- Requirement -
With the pictures removed, retype the lines from the one holding "You are a GUI" through the end of the records, exactly as written.

- Information supplied -
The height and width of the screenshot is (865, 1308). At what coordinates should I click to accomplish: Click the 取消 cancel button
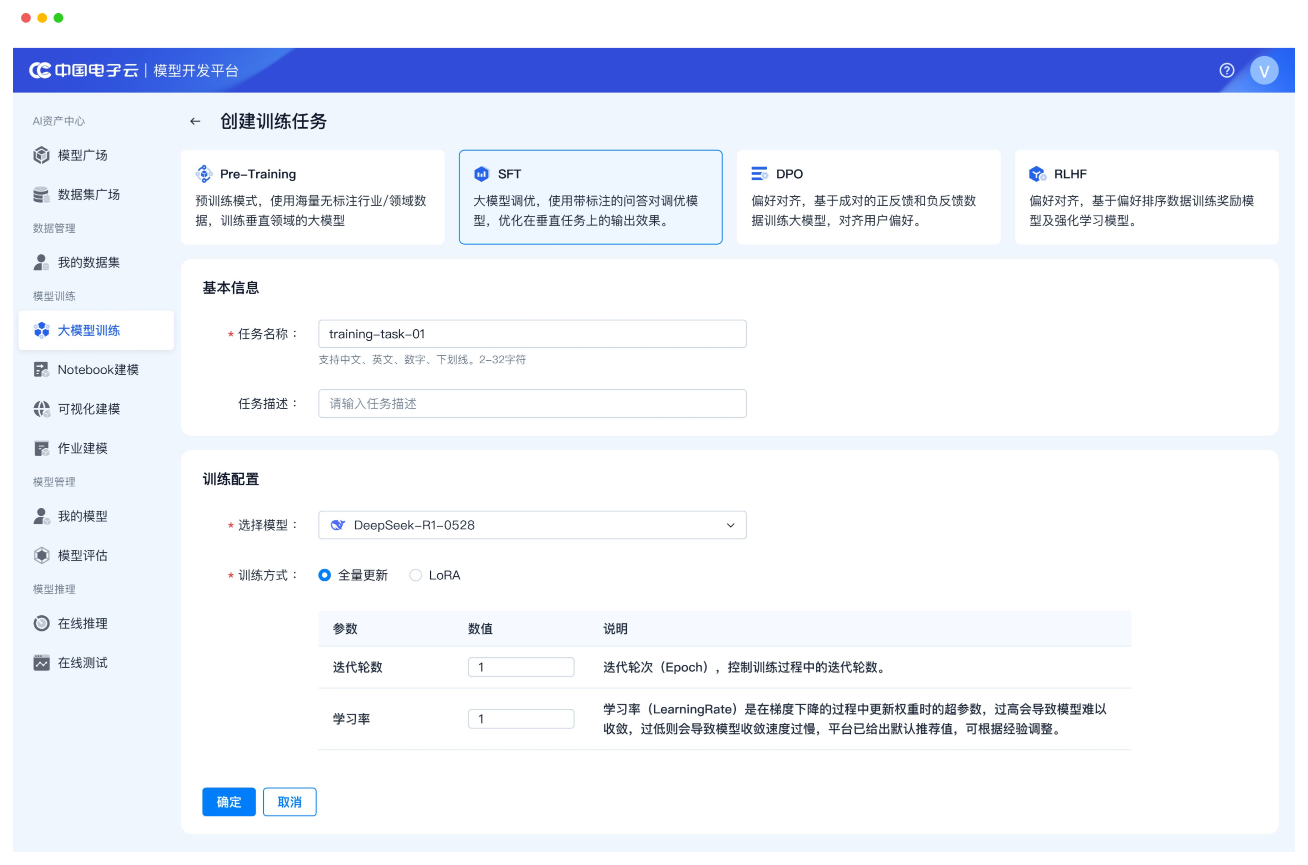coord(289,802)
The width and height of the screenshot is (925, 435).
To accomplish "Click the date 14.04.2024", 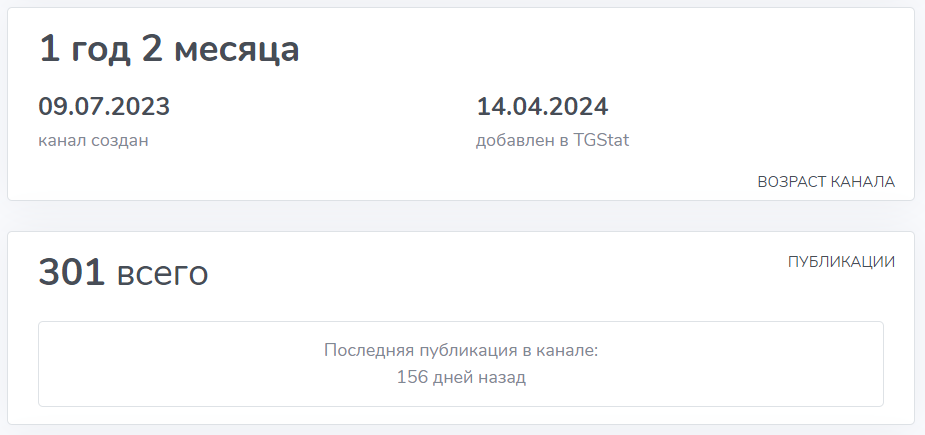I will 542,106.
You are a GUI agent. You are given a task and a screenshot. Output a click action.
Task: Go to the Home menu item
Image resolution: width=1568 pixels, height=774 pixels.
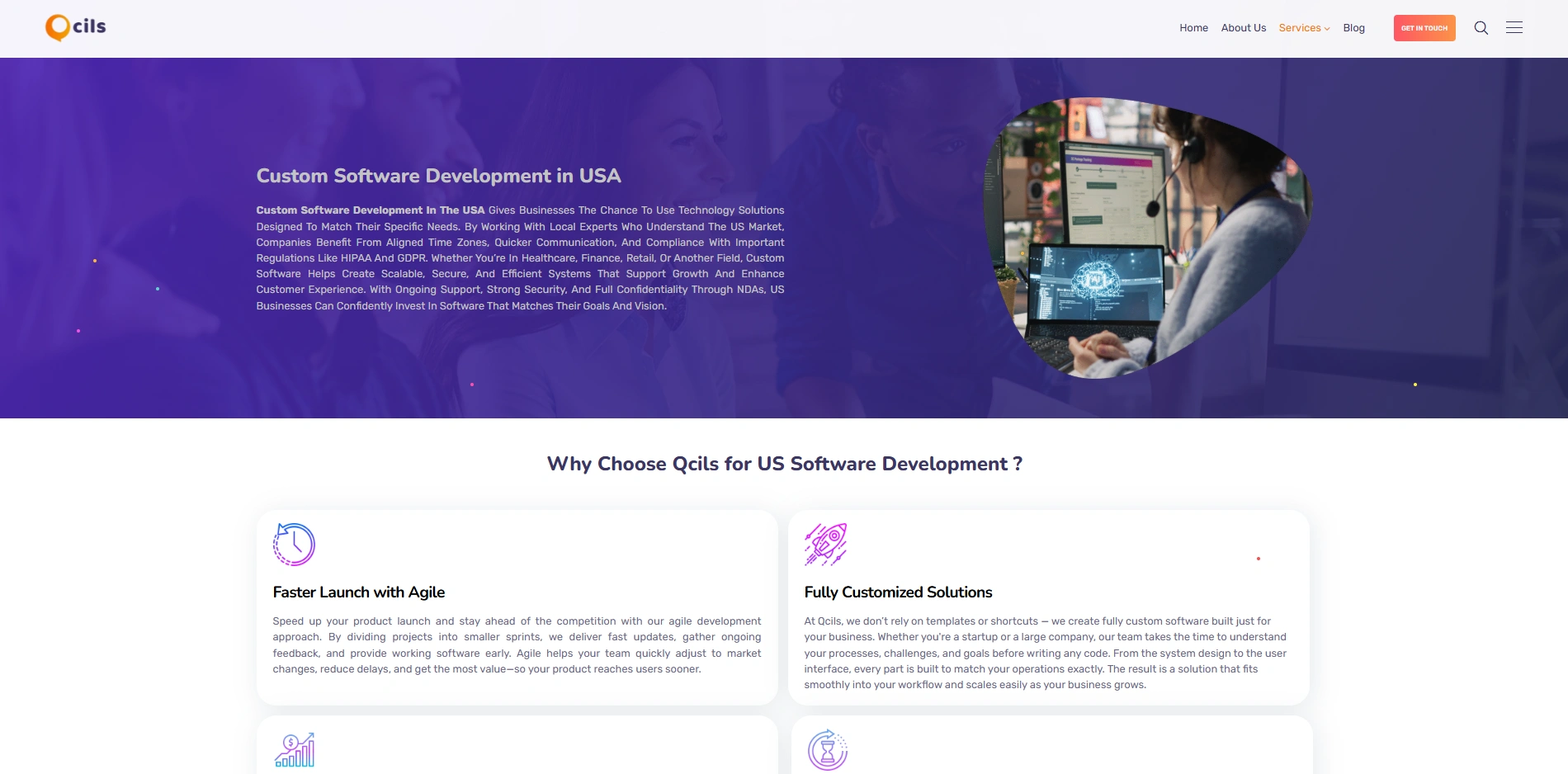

- Response to the exercise -
You are a GUI agent. You are given a task and a screenshot. Output a click action.
Task: Go to the Home menu item
Image resolution: width=1568 pixels, height=774 pixels.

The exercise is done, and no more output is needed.